Today marks the one year anniversary of my “Investment Red Flags” column. During the past 12 months, through a series of articles, I have been highlighting a number of early warning signs indicating a business may be experiencing turbulent times and even, in some instances, be tinkering on the brink of failure.
Some of the more easily recognizable signals I emphasized included: the frequent turnover of partners, advisors and employees; products that only exist in a press release;stale and irrelevant news feeds and the one that investors hate the most: a radio silent CEO.
But, I cannot believe that I have forgotten the most obvious red flag of all – when company insiders start abandoning their shares.
I began my career on Wall Street right before the Internet revolution. Back when I was a broker trainee at Dean Witter, we didn’t even have computers on our desks. Instead, we had communal quotron machines, microfiche and books. Wow, just typing that sentence makes me feel old!
In any event, back then, my favorite book to read at work was William O’Neil’s, Daily Graphs – a printed collection of stock charts that was delivered weekly to its subscribers. I waited on bated breath each week for the latest edition of Daily Graphs to arrive. As soon as I received it, I would scan the book for just two glaring items: charts trending upwards containing many plus signs and charts trending downward consisting of many minus signs. The plus signs denoted “insider buys”. The minus signs revealed “insider sells”. To me, this was the best insight into what management really thought of their company.
I would buy calls on the stocks trending upward with lots of pluses, and puts on the ones trending downward with lots of minuses. This was how I traded my own account. It didn’t always pan out when I was trading options, but it did work pretty well for a longer term investment strategy.

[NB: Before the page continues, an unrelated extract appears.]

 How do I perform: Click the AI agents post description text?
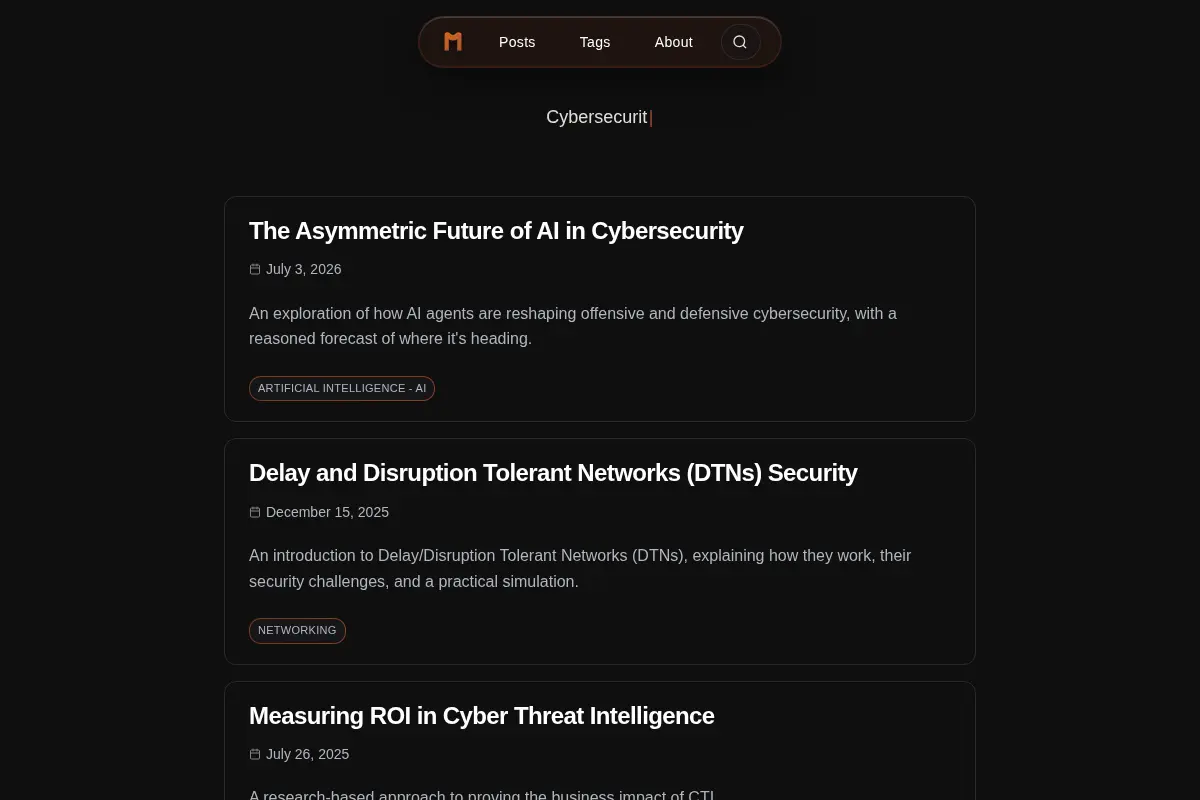tap(573, 326)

Today, investors don’t have to sit around waiting for the mailman. When dealing with publicly traded companies, this “insider” information is readily available online.

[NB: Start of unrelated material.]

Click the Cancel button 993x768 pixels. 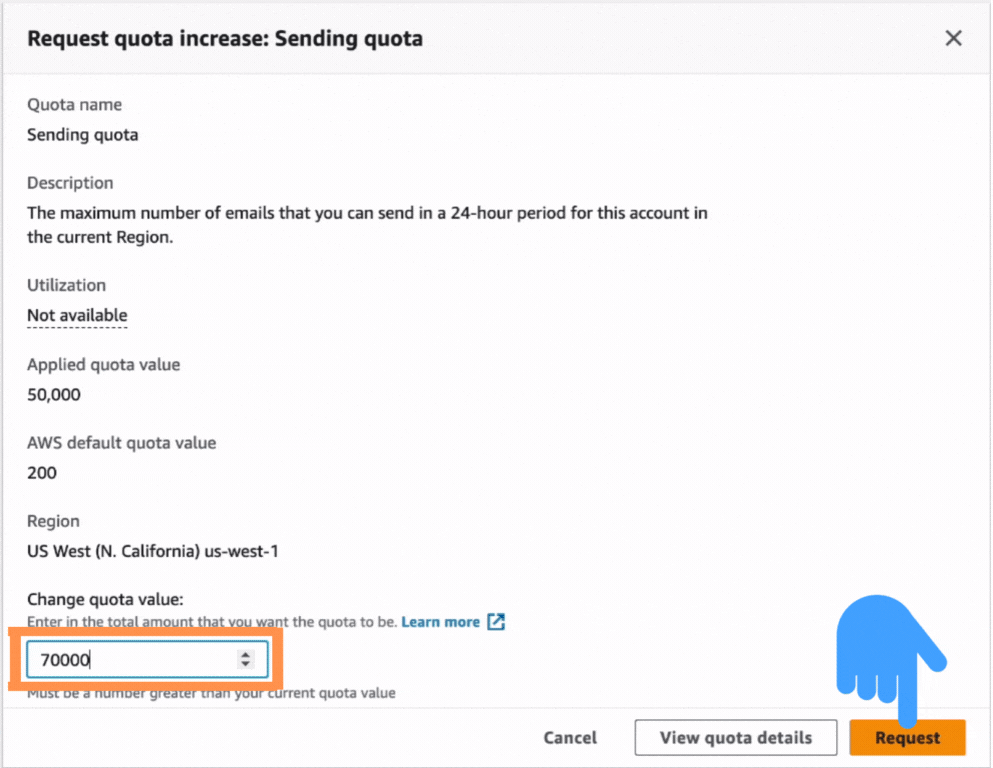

But what about private companies? How do startup investors know what company management really thinks of its stock? I will seek to answer this question in my best Jeff Foxworthy. If a CEO is readily willing to part with company shares, she might think the stock is overvalued.
When a business is first formed, most starry-eyed founders think of their company stock as gold. It pains them to even give up one half of one percent. Many cash-starved CEOs would rather borrow money at exorbitant interest rates to compensate consultants and employees than to relinquish equity. I call this the “my idea is going to change the world” stage. If, after a few years of continual revenue growth, a CEO is still cheap or even cheaper with her stock, consider yourself fortunate.
But, as time goes on, if the company is not gaining any traction with its products or prospective investors, it may reach the “cash is king” stage. At this point, the CEO needs to do anything he can to preserve his cash. He is much more amenable to using company stock in order to attract and retain advisors, consultants and employees – hoping that a strong team might lure investment.
There could even come a time when the CEO is so desperate for cash that she seeks buyers for her personal shares at a discount to the most recent financing round. I call this the “shit may be hitting the fan” stage.
You need to request company records such as all previous cap tables and employee/consultant/advisor compensation packages. These documents will help you gain a better understanding of how cheap or generous a CEO is with company stock, and more significantly, if this “generosity” has increased with time. Capitalization tables will also help you verify whether or not key employees, advisors or even early investors have liquidated personal shares.
Remember, although the company may be private, as an investor, you are entitled to receive information concerning YOUR investment. Your legal rights vary depending upon what state the company is domiciled in and what is written in your shareholder agreement. It is important for you to know your information rights and use them.